JOHANNESBURG: Fired-up Dutch and Spanish fans rallied for the World Cup final on Sunday after travelling through the night and shelling out thousands of dollars to support their sides.

Long lines of fans, mostly orange-clad, entered the showcase Soccer City stadium as gates opened at 1230 GMT for the sold-out match as others waited outside in the hope of scoring a ticket.

"When we won the semi-final, my wife said `we must go to Africa.` We had one day to decide what to do," said Tom Dollevoet, as he paraded with celebrating Dutch supporters to a train to the stadium.

Dollevoet spent 12,500 euros (15,800 dollars) to experience the match with his wife and two children.

"It cost a lot of money, but the fun we have you cannot describe. All day we`re singing in the airplane, in the bus, at the campground. It`s amazing."

Dollevoet, a resident of the southern Dutch town of Oss, was headed for the stadium from Pretoria alongside fellow singing, vuvuzela-blowing Oranjecamping fans after a parade in the capital.

Among them was Jelle de Beer, from Hellevoetsluis on the Dutch coast, who arrived in Johannesburg at Sunday morning and had slept just two hours.

"We are living on adrenaline today," he said. "It cost a lot of money, but nothing compared to the party we`re having here."

With kick-off at 1830 GMT, Euro champions Spain`s first World Cup final inspired Pilar Escandell to fly out from the Spain`s Mediterranean island of Ibiza for the match.

"I hope we win, I am very happy and excited. I never thought I will see my team win the World Cup," she said dressed in a Spanish track top and waving the country`s flag.

Escandell was with four other people who had only one ticket between them, but was adamant she will be inside the stadium to see her team win.

Donovan Torres, from Barcelona, wearing a matching Spain hat and scarf, was too tense to say anything.

"I don`t say anything before the game, I don`t want to jinx things for my team," he said.

"I expected the team to go to the finals because it`s the first time we have a good and strong team."

Torres got his ticket for the match just hours before the game but refused to say how much he had paid.

"My friend`s sister sold me her ticket," he said. "I am going to witness history, there is no price."
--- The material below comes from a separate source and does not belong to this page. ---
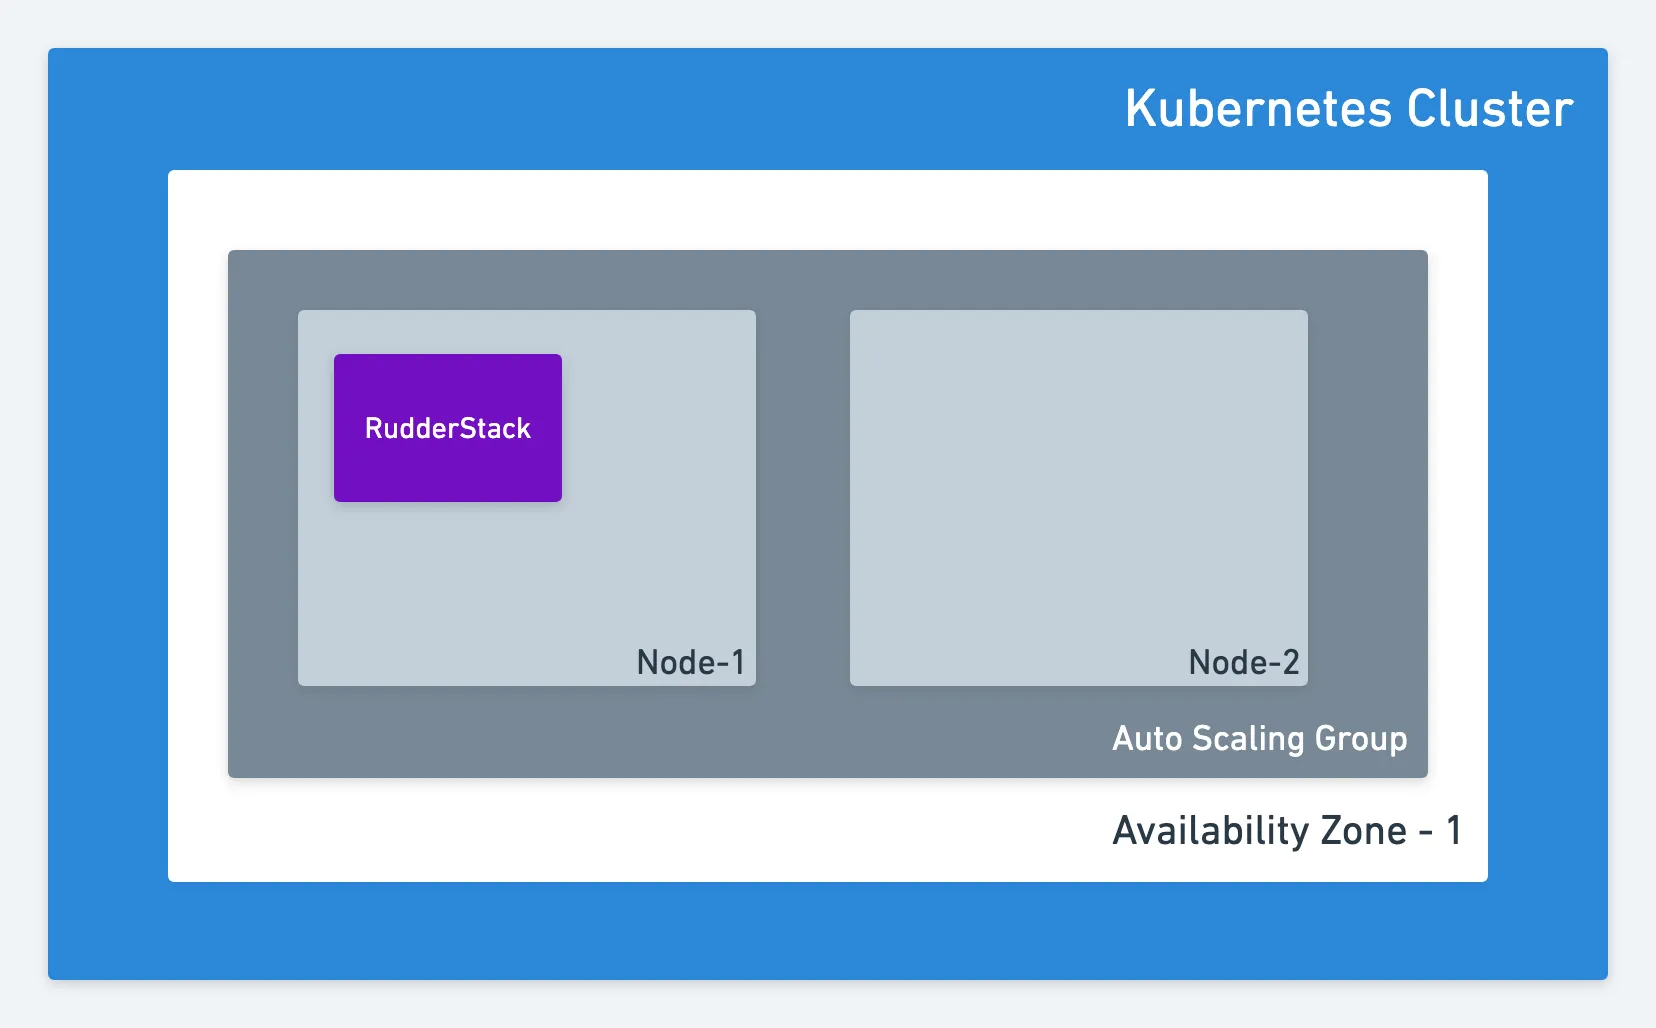1656x1028 pixels.
Task: Click the Node-2 label
Action: 1244,662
Dutch fan Jos de Lange, a 22-year-old from the central Dutch town Brummen, whose outfit included orange stockings, said he was excited and nervous. Ticketless, he was hoping to secure a seat outside the stadium.

"We have come so close so many times before. We won all our games even the qualifying ones. We just need to win just this one game again."
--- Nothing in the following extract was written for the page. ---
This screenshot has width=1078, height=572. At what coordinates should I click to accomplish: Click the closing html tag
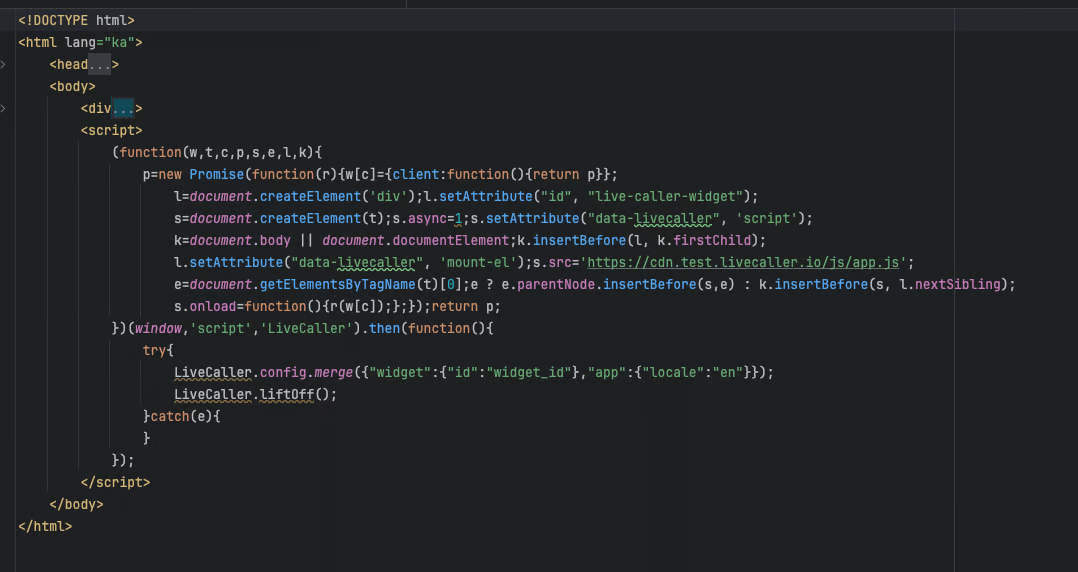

Orange-clad Amsterdam resident Rob Polderman came to South Africa in February to prepare for the tournament as a board member of the official fan club which is traveling in an orange double-decker bus shipped from Holland.

"We are specialist fans for the national team. We knew we would be in the finals," he said.

"It has been a wonderful experience and South Africa is a beautiful country.

Guillermo Caceres from Ibiza predicted a 3-2 to Spain.

"I booked my ticket last year already, back home the country is red. This has been a good World Cup but tonight it will be the best."